Bazı çevrelerce, her zaman olduğu gibi yine bu işte Amerika’nın parmağı var deniliyor. Kendi vatandaşı da zarar görmüş olsa bile varsın olsun, yeter ki idealleri gerçekleşsin, süper güç olmaya devam etsin. İşte böyle düşünülmesinin sebebi 11 Eylül 2011’deki ikiz kulelerin patlatılmasının ardından kafalara takılan birçok soru işaretleriydi.
Şu kaderin cilvesine bakın ki; aynı dertten muzdarip olan tüm dünya ülkeleri bir anda tek bir ülke haline dönüşmüştü. Küçücük bir virüs tüm dünyayı tehdit etmekle kalmadığı gibi toplu katliam yapıyordu.
Ben bu yazımı kaleme alırken yukarıdaki girişte çocukların ağzından yaptığım feryadımı Libya’daki darbeci Halife Hafter ve milisleri duymamış olacak ki düzenlenen roketli saldırı sonucu bir kadın ve üç çocuğun kanına girmişti bile.

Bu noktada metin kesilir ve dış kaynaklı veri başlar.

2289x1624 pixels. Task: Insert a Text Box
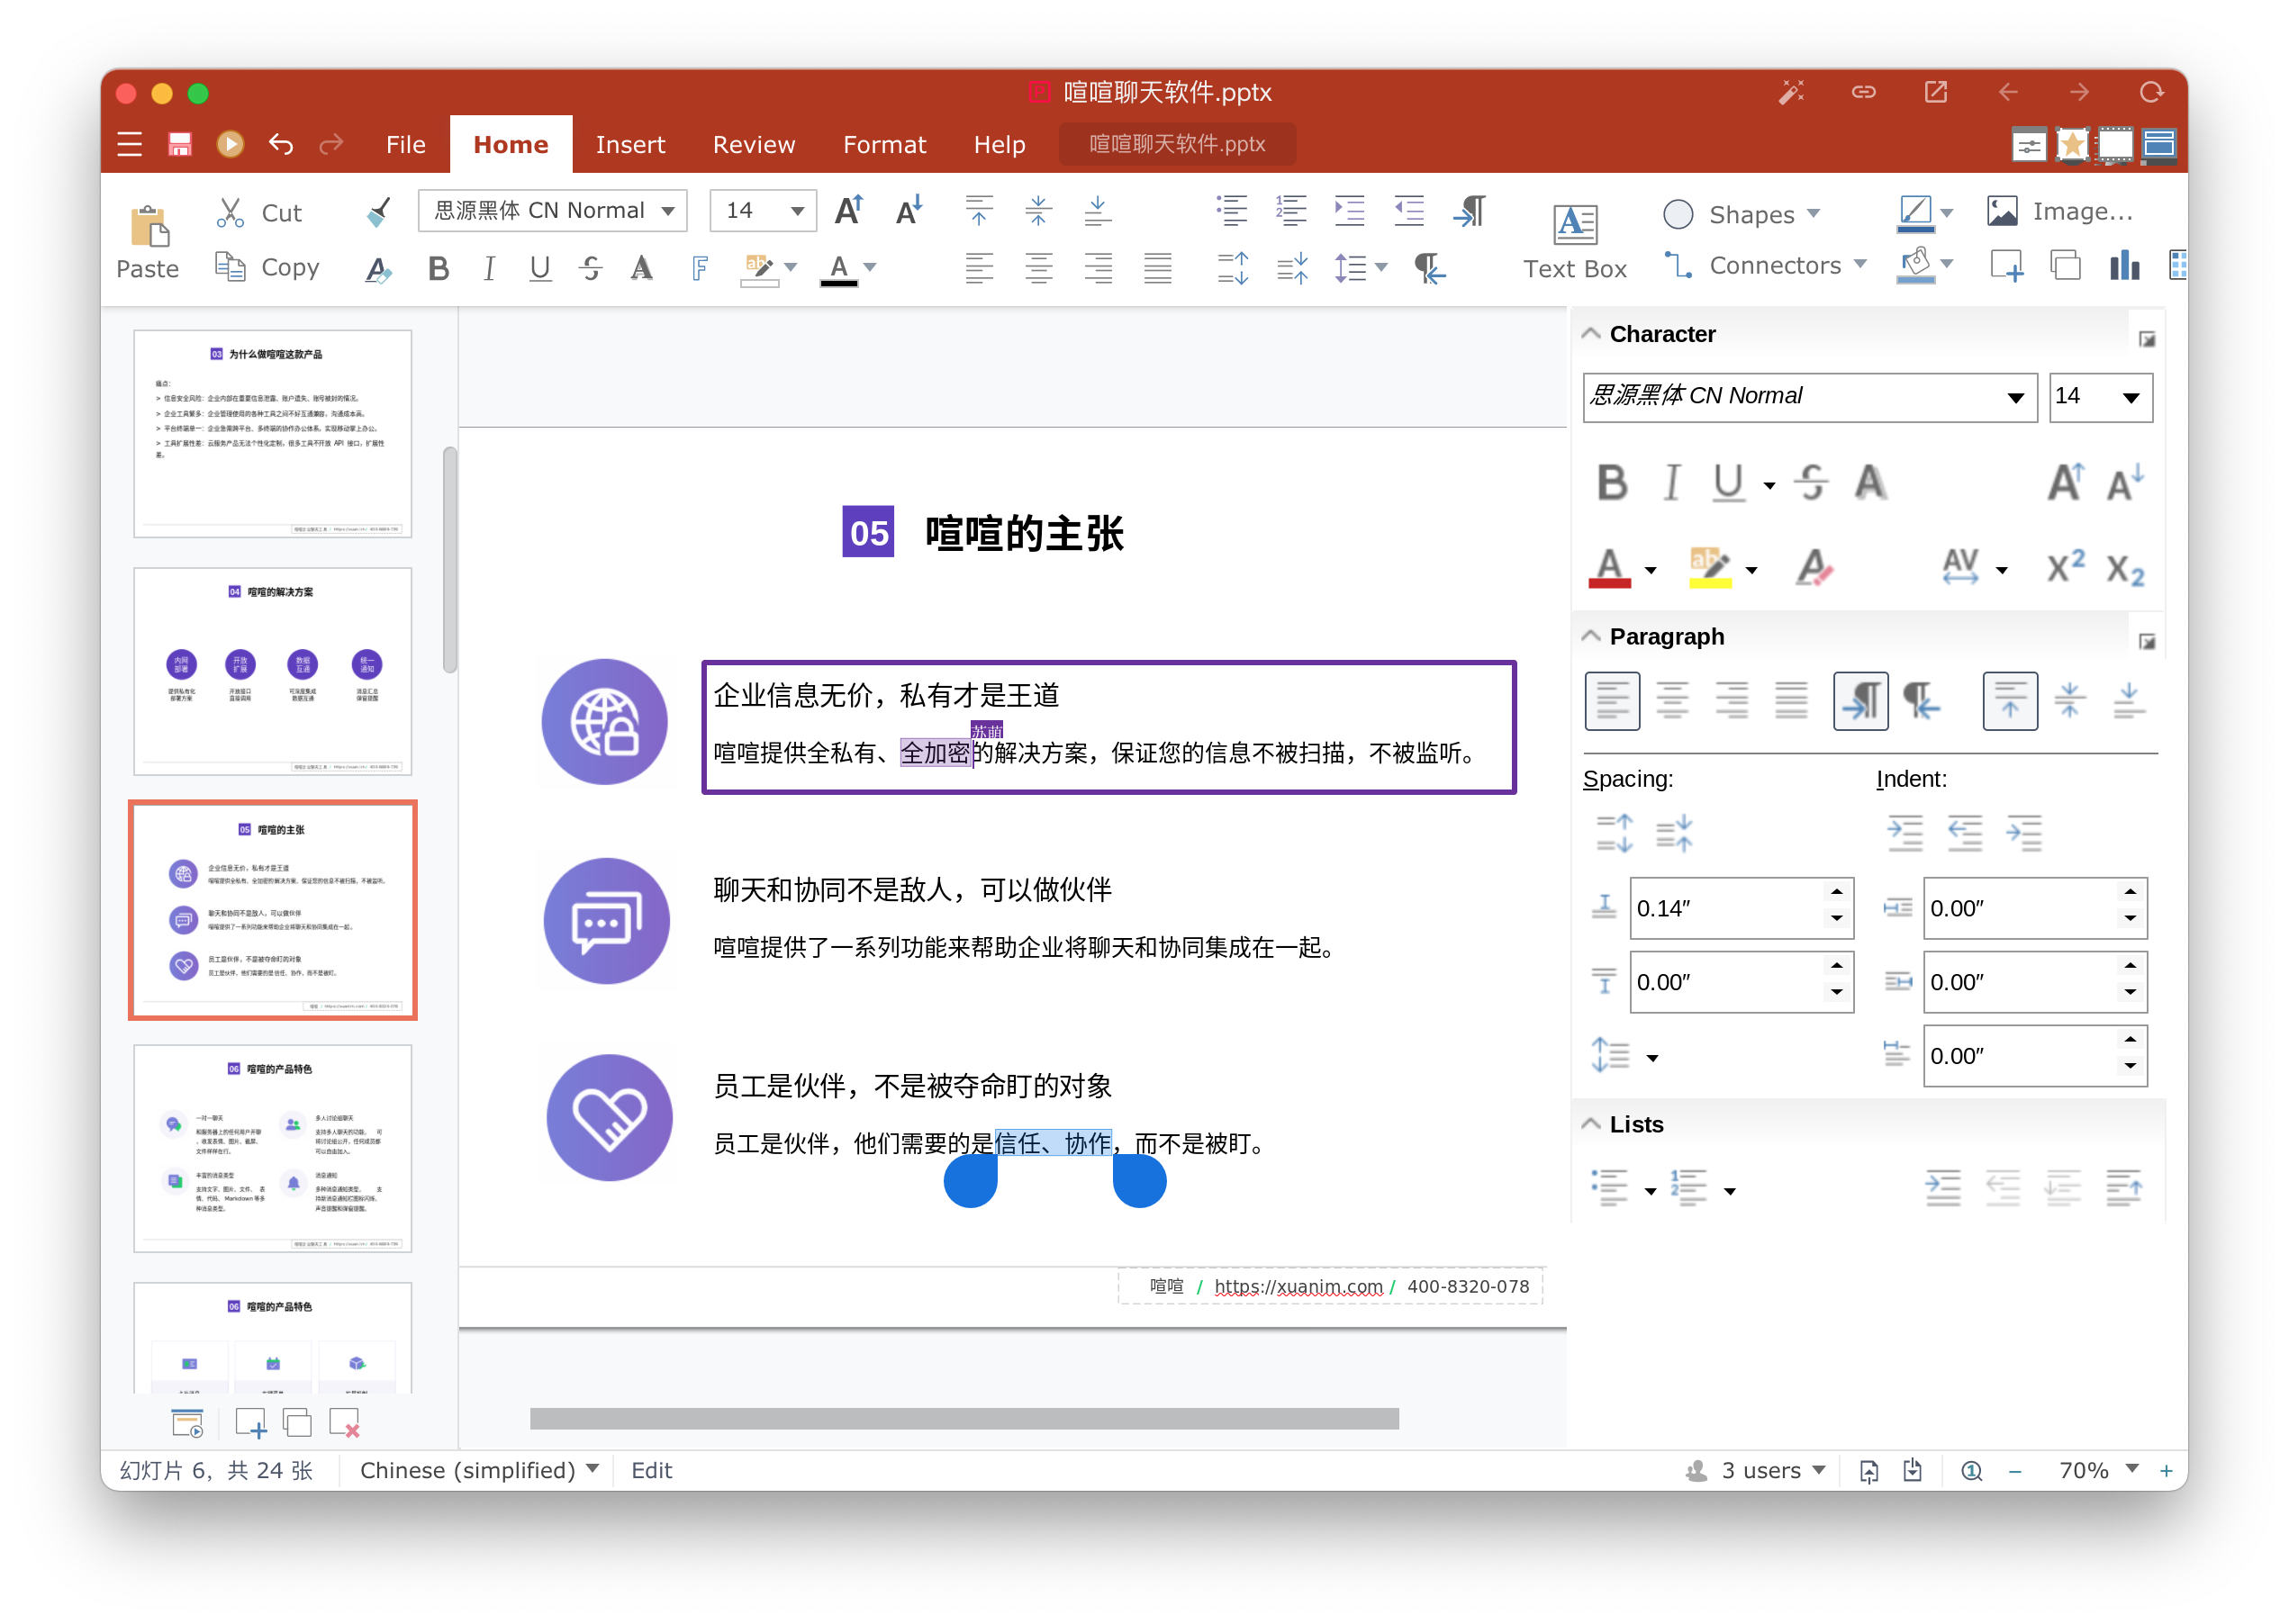1575,240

Öyleyse bu manzaraya bakarak diyebiliriz ki; “Bize bu cezalar az bile, gelsin sıradaki virüsler, bilinmez dertler, belalar!”
Ey insanoğlu, senin akıllanman, eteğindeki taşları dökmen için daha ne göndersin başına Ulu Tanrı söyler misin acaba? Senin yaptığın her hatanın bedelini günahsız çocuklar ve kadınlar ödemek zorunda mı?
Bir silkelen, gel artık kendine. Arkana bir bak, toz duman ettiğin hayatlara, insanlara, doğaya, hayvanlara canlı cansız tüm nebatata bir bak hele…
Bak bakalım eserinle gurur duyabilecek misin?